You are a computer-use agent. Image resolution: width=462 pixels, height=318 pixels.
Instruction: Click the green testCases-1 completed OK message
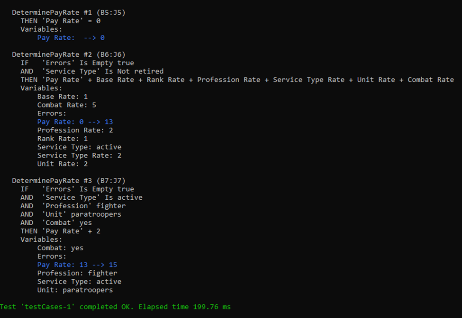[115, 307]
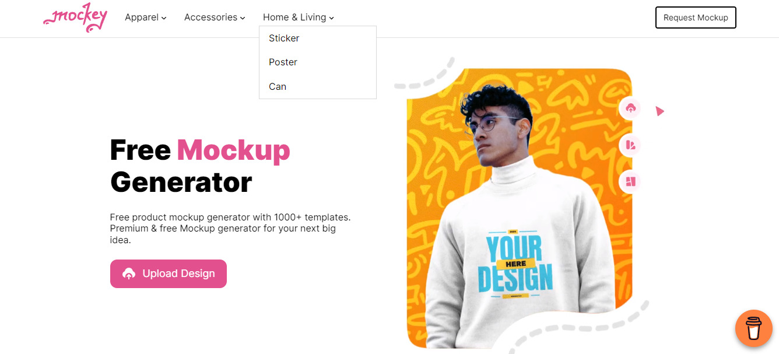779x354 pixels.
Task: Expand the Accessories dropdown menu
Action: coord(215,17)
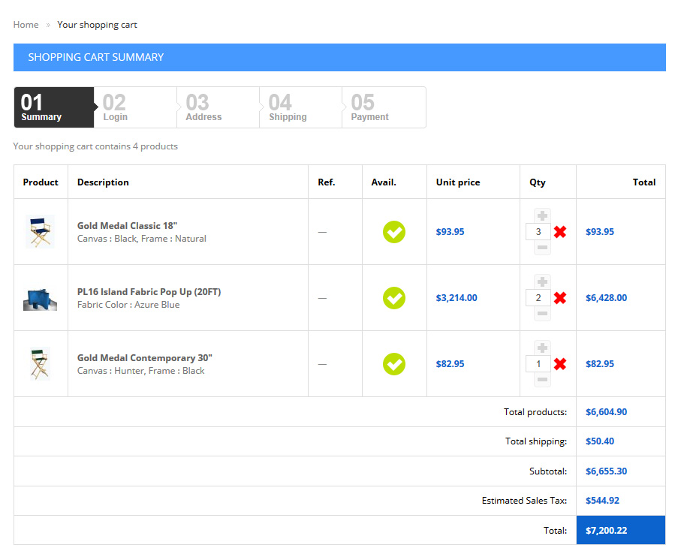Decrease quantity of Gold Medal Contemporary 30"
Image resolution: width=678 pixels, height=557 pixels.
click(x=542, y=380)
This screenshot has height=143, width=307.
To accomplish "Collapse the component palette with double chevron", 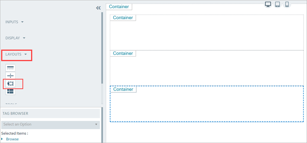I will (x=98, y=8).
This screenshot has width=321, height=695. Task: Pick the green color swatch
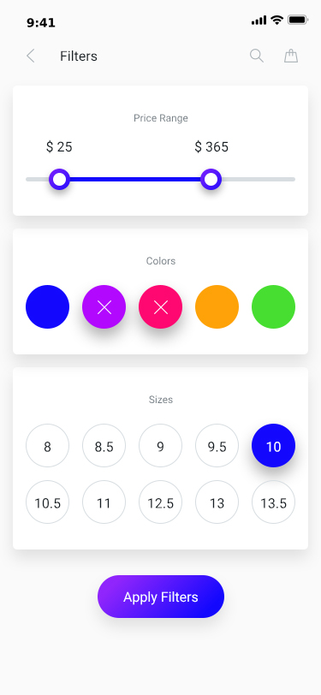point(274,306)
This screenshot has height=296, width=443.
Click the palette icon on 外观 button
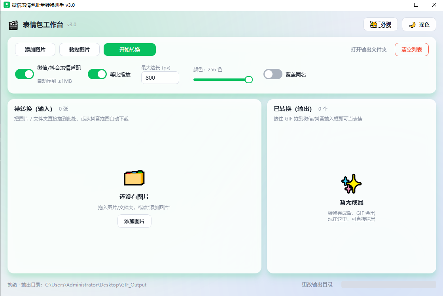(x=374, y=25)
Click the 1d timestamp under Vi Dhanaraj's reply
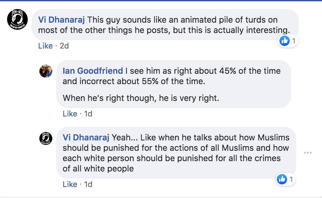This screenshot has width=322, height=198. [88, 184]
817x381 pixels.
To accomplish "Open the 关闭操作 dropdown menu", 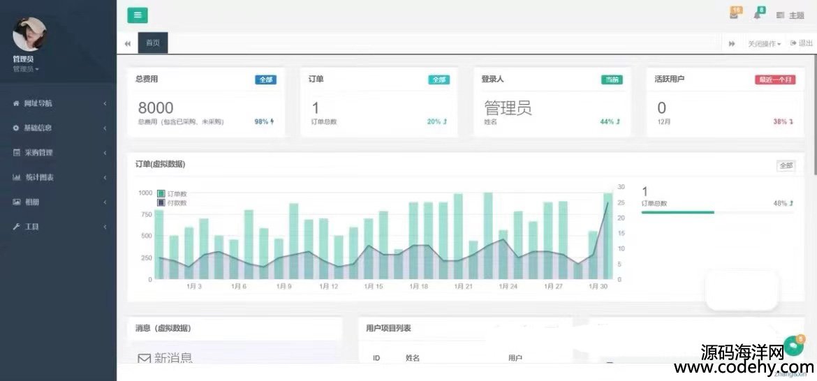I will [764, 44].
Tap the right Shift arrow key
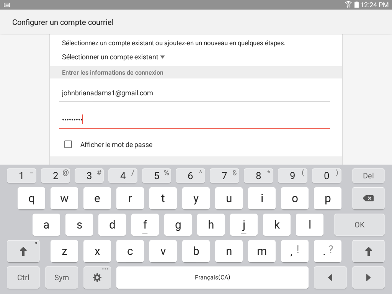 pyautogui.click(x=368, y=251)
·····
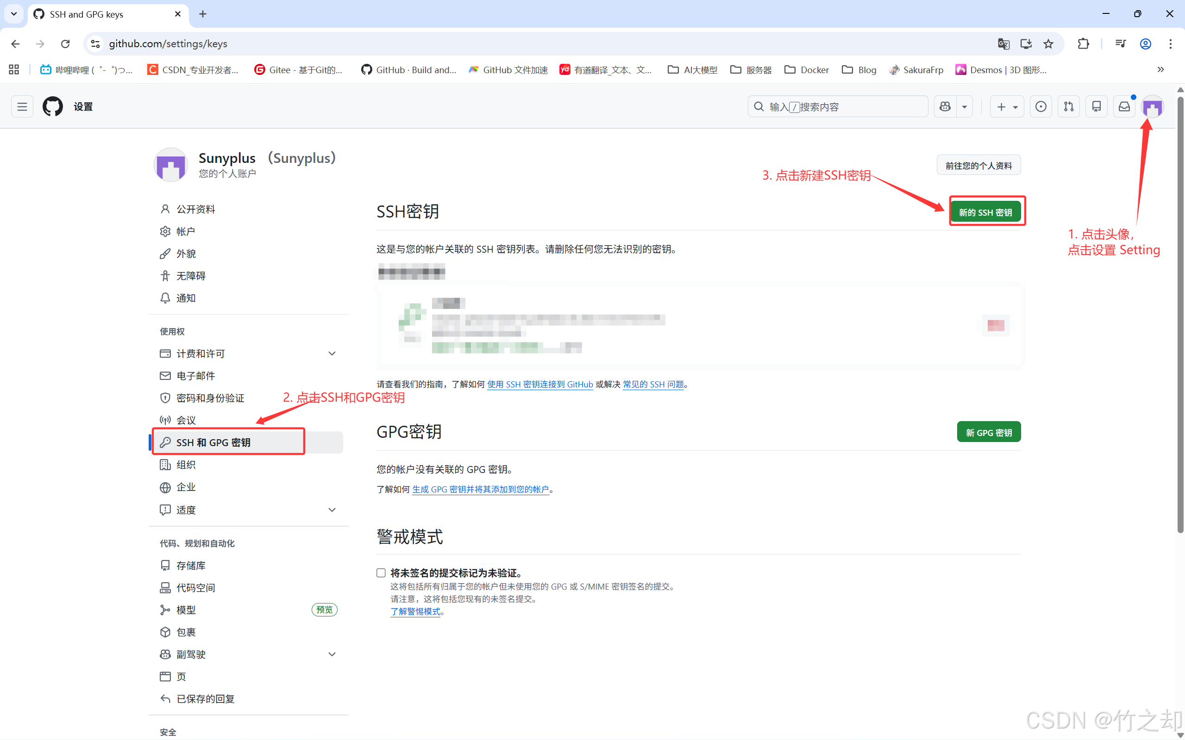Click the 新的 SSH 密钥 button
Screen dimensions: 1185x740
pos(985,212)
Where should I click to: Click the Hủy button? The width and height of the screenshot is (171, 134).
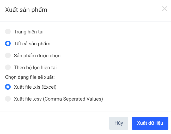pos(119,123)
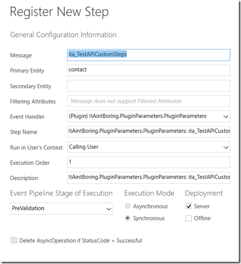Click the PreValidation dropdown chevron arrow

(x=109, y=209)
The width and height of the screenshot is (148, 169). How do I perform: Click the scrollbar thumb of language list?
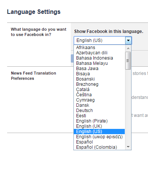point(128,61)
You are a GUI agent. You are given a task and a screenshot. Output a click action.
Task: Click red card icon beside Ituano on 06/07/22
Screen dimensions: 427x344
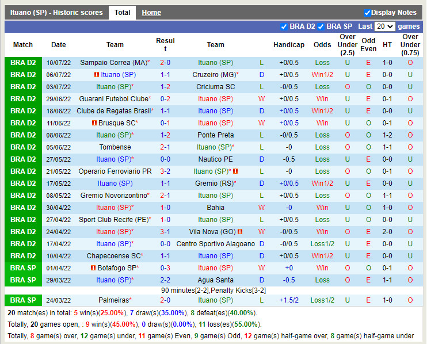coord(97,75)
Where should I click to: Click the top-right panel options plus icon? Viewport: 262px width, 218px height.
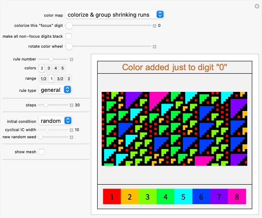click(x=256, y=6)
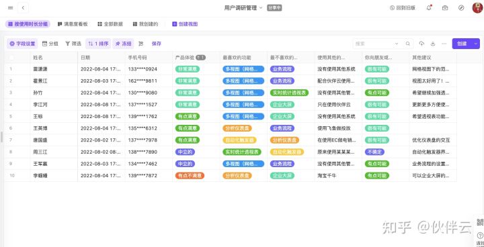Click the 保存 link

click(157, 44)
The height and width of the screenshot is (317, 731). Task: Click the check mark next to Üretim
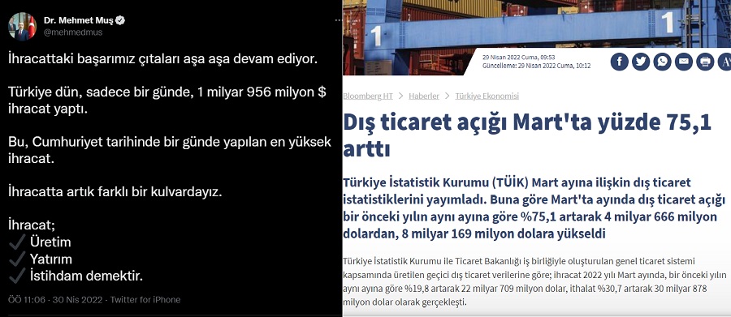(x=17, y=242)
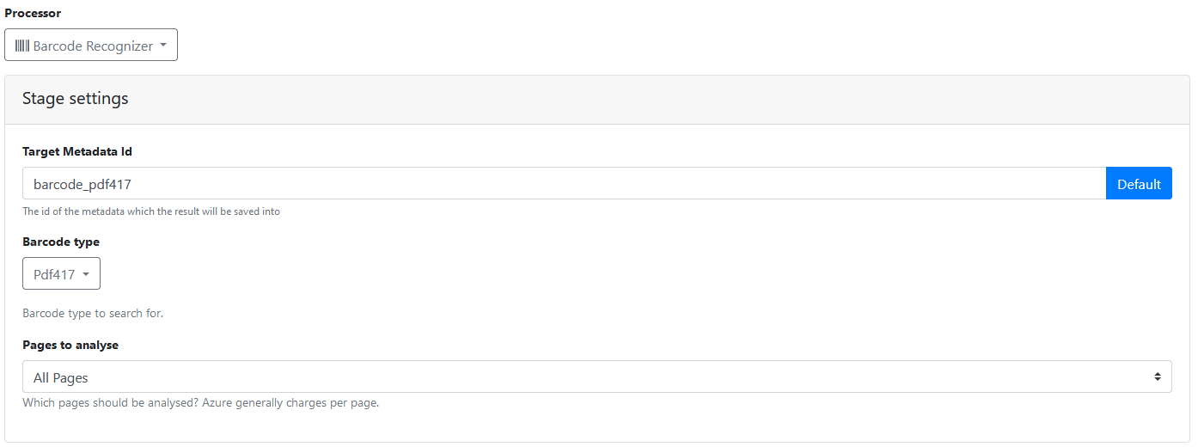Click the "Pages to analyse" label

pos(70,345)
·····
Given task: Arrange the lines starting at the one containing "You are a computer-use" and ending at the one containing "click(x=542, y=380)" as a numbered list, skipping blank lines. Leave the pictures out of the answer.

Full response:
1. You are a computer-use agent. Image resolution: width=462 pixels, height=318 pixels.
2. Instruction: Click the green testCases-1 completed OK message
3. [115, 307]
4. 779x354 pixels.
5. Task: Expand the Accessories dropdown menu
6. Action: coord(215,17)
7. Decrease quantity of Gold Medal Contemporary 30"
8. Image resolution: width=678 pixels, height=557 pixels.
9. click(x=542, y=380)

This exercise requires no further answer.